──────── PASSAGE

In POST’s history, the way we make decisions about what land to purchase has changed quite a bit. Today, we face the ever-growing pressures of development, skyrocketing land costs and the need to prioritize acquisition opportunities across our working area. This is a tall order! Fortunately, there has been an explosion in the amount of environmental data available to us—and we have assembled an awesome team to harness this new power.
Two years ago, Annie Taylor (our former GIS Analyst), Dr. Peter Cowan (our Director of Conservation Science) and I set out on a mission to fine-tune our prioritization process to maximize POST’s impact in our region. Our work resulted in a tool we call our Conservation Prioritization Framework (CPF), and we depend on the CPF daily when making important decisions about land acquisition and stewardship. So, how was the CPF developed and how is it currently used?
The first step in this process was to collect the most relevant environmental data. And lots of it. We gathered information about wildlife movement, public access and more.
For example, our region is prone to drought—so, how do we ensure that our lands are prepared for a drier climate in the future? For this, we use something called Climate Water Deficit (CWD) from the U.S. Geological Survey, which measures annual water loss (see below). In this map, the areas in red have higher annual water loss, and areas in blue have lower annual water loss. In general, CWD is a good way to determine how well an area will rebound from drought. At POST, we use it to look at everything from the estimated irrigation needs of crops to the sustainability of redwood forests that rely on the wet climate of the Santa Cruz Mountains to thrive.

────────────────

§ **CHALLENGE**: Extend the passage about POST's Conservation Prioritization Framework, picking up right after its final sentence.

──────── STORED ROWS

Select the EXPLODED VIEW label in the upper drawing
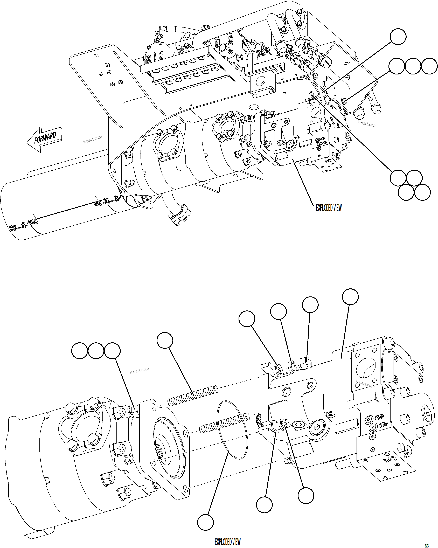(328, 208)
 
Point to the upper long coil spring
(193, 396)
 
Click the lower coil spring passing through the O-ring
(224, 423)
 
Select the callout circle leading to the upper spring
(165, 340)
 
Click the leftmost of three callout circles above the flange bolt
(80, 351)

────────────────
──────── STORED ROWS

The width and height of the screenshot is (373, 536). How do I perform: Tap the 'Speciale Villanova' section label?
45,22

────────────────

§ **REPLY**:
The next step toward developing our CPF was to stack these datasets on top of one another. As data nerds, we think this part is really cool. We get to look across our entire landscape and prioritize critical areas where abundant water, wildlife corridors and scenic vistas overlap (to name a few). In total, our CPF uses 35 different datasets gathered from many sources.
To give you a sense of how the final CPF works, let’s focus in on our recent protection of 320 acres of redwood forest in San Mateo County (see right). Our data showed abundant native habitat there, and because it’s surrounded on three sides by a state park, it’s a likely home for all types of wildlife. We also found a .5 mile tributary of Gazos Creek flows through this property, a pristine stream corridor flowing within the Butano watershed.
In addition, our data revealed a healthy, relatively old redwood forest—these remaining giant trees create great habitat for the native flora and fauna that we love, and are also most likely to survive the stressors of a changing climate. With the help of our handy CPF, these data were brought to our attention and helped determine our strategy for protection.
We use the CPF differently for each of our programs, or areas of focus. For example, our Public Access program prioritization uses detailed trail data while our Wildlife Linkages program prioritization analyzes corridors for animal movement. Our CPF has proven to be an extremely versatile and powerful tool. It allows us to use the latest conservation science to narrow our focus on projects that will have the biggest impact on our region. Ultimately, our CPF helps us stay true to our mission.
I hope this article helps illustrate how our CPF is integral to POST’s decision-making process. It was written in collaboration with Annie Taylor, our former GIS Analyst who was a key player in developing our CPF. She recently joined the Department of Environmental Science, Policy, and Management at the University of California Berkeley to pursue a PhD and continue her passion for data. We miss her!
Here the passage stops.